*** Provided text ***

Article from September, 2016

Keeping Your Nose Out of Trouble


Michael J. Manyak, MD, MED 92

A common problem on expeditions is the occurrence of nosebleeds. Many of us have faced this issue at some time in our lives and these usually can be controlled even in a remote area without access to advanced medical care. The nasal cavity has a lot of rather fragile blood vessels close to the surface of the nasal lining. Nosebleeds can be quite frightening but do not often indicate a serious medical problem.

Environmental conditions like low humidity, cold, and high altitude can precipitate nosebleeds. Nosebleeds certainly occur with trauma to the nasal area and also can be associated with upper respiratory tract infections where the nasal lining is inflamed. Nosebleeds can be a sign of high blood pressure that has risen out of control, particularly in older people. This is a medical emergency.

Medications that interfere with blood coagulation can contribute to the occurrence and severity of nosebleeds. The most common of these are aspirin and anticoagulants like warfarin (Coumadin). Chronic use of non-steroidal anti-inflammatory medication (NSAIDS) like ibuprofen or naproxen is also associated with delayed coagulation and increased risk of nosebleed. Use of these medications should be disclosed to the medical personnel on a trip in case of an emergency. Less commonly encountered are travelers with inherent bleeding disorders of coagulation. Most of these people are already aware of a bleeding tendency and should alert medical personnel on an expedition about this condition, particularly if the environment increases conditions for a nosebleed. Normally they are not necessarily more prone to nosebleeds but if they occur, they can be difficult to control.

Nosebleeds are classified as anterior or posterior depending on the intranasal site of bleeding. Anterior nosebleeds originate from the lining of the nostrils, frequently the nasal septum (cartilage that separates the nostrils), and are by far the more common and more easily managed. Blood typically drains out from the nostrils with an anterior bleed.

Posterior nosebleeds are characterized by blood draining back into the throat causing coughing, swallowing of blood, and possibly choking or vomiting. The blood vessels in a posterior bleed are usually larger than those in an anterior bleed. Posterior bleeds are more difficult to control and someone with a posterior nosebleed usually needs to be evacuated.


Prevention of nosebleeds is helped by lubricating (with Vaseline) the inside of the nose in dry climates or at high altitude. Nasal saline drops are also useful for lubrication. Do not use vaso-constrictive nose drops because vasodilation of vessels in the nasal lining after stopping the drops can lead to an increased risk of bleeding.

If you have high blood pressure, make sure it is under control before departure. If you are taking daily aspirin, non-steroidal anti-inflammatory medication, or are on anticoagulation medication, be sure to notify the medical personnel or expedition leader on your trip.

*** End of Provided text ***

- _Task item A_
Answer these from the nosebleed article:
(i) Which two medications does it name as the most common ones that interfere with blood coagulation?
(ii) From where do anterior nosebleeds originate?
(iii) Besides Vaseline, what does it say is useful for lubricating the nose?
- _Task item B_
Translate this sentence from the nosebleed article into Spanish: "Nosebleeds are classified as anterior or posterior depending on the intranasal site of bleeding."
Answer using only the nosebleed article.

*** Record set ***

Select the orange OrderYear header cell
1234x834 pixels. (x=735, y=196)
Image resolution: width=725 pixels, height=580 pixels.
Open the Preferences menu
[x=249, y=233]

*** End of Record set ***

- _Written reply A_
(i) Aspirin and anticoagulants like warfarin (Coumadin).
(ii) The lining of the nostrils, frequently the nasal septum.
(iii) Nasal saline drops.

- _Written reply B_
Las hemorragias nasales se clasifican como anteriores o posteriores según el sitio intranasal del sangrado.